Items listed in a dataset
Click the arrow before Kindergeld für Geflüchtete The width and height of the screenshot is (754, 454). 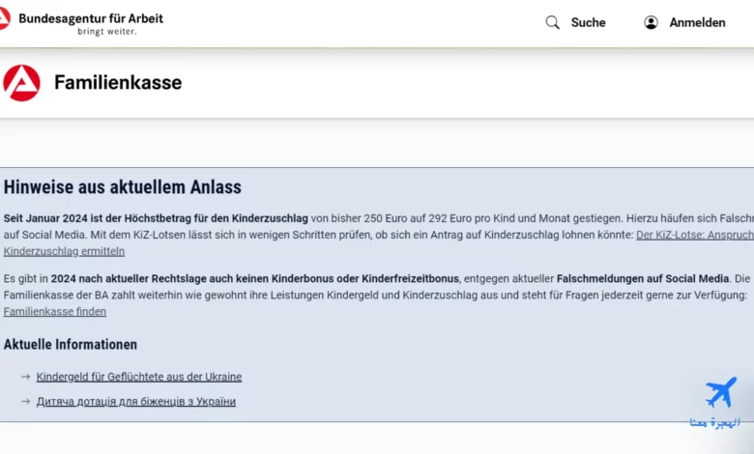click(x=25, y=377)
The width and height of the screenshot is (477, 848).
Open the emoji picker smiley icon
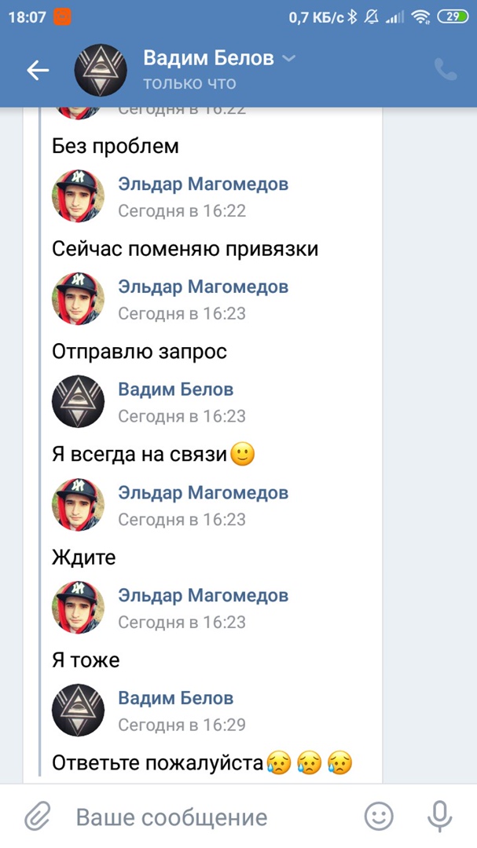click(380, 817)
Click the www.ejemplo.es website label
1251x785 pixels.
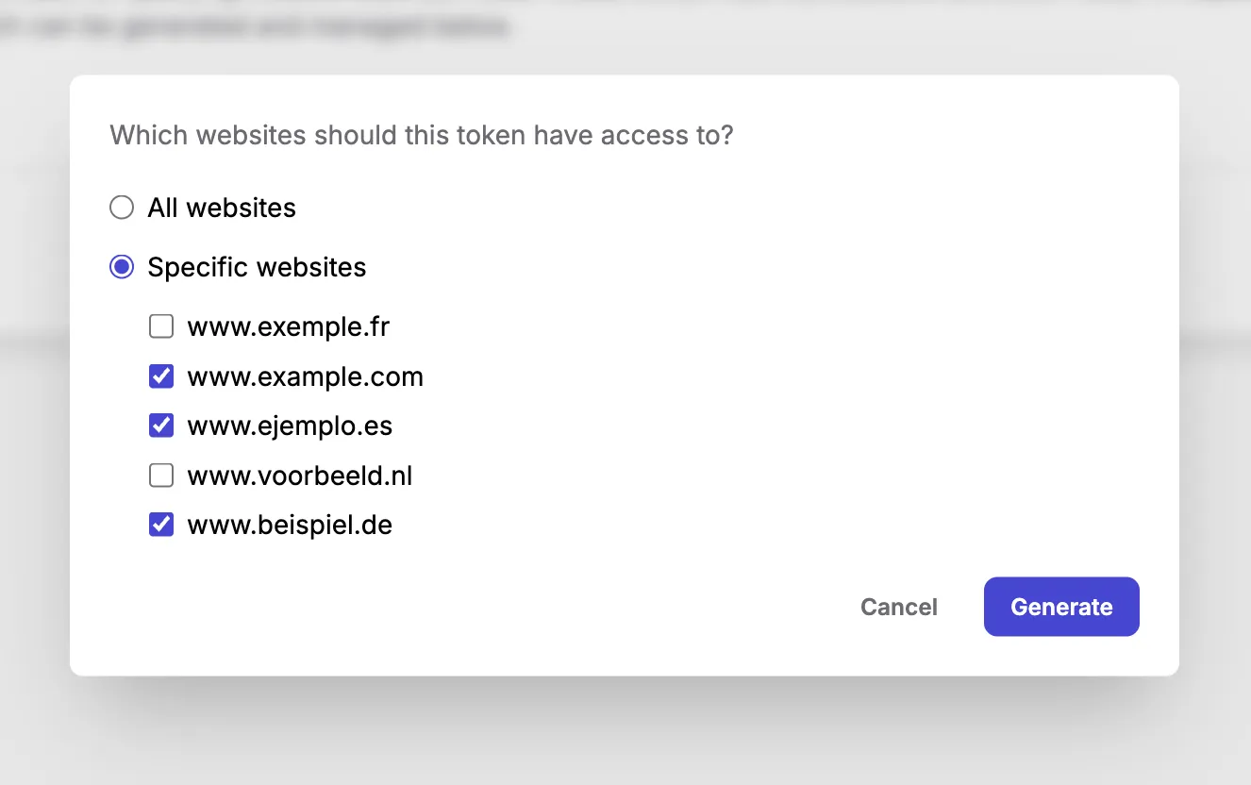pos(290,426)

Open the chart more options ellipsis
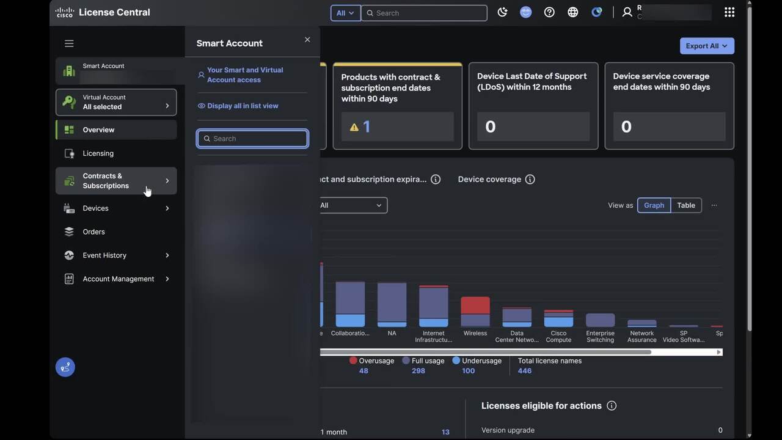714,205

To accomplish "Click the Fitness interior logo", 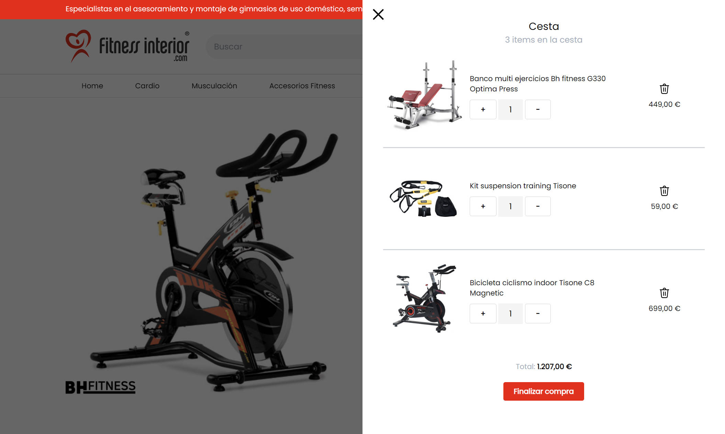I will [127, 46].
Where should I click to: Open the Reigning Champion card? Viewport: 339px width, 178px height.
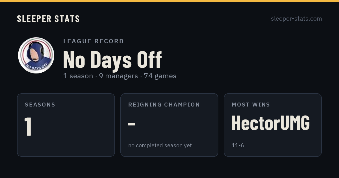tap(169, 125)
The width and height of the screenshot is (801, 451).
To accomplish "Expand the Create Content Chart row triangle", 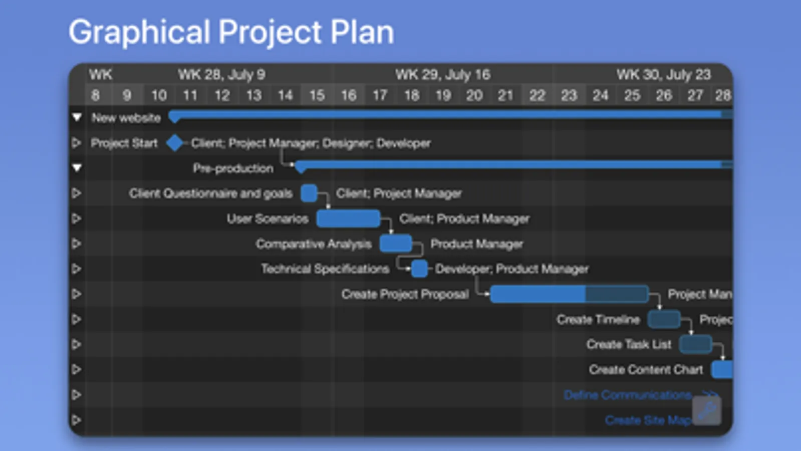I will coord(77,369).
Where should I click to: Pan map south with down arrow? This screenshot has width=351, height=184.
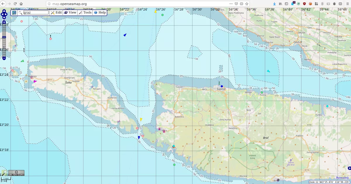tap(4, 18)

* [Task to carry out]
Once the line containing "Where should I click to: Pan" is found, transcribe it and every line after it to the end of the records, exactly and with no pictures.

* [Output below]
Where should I click to: Pan map south with down arrow? This screenshot has width=351, height=184.
tap(4, 18)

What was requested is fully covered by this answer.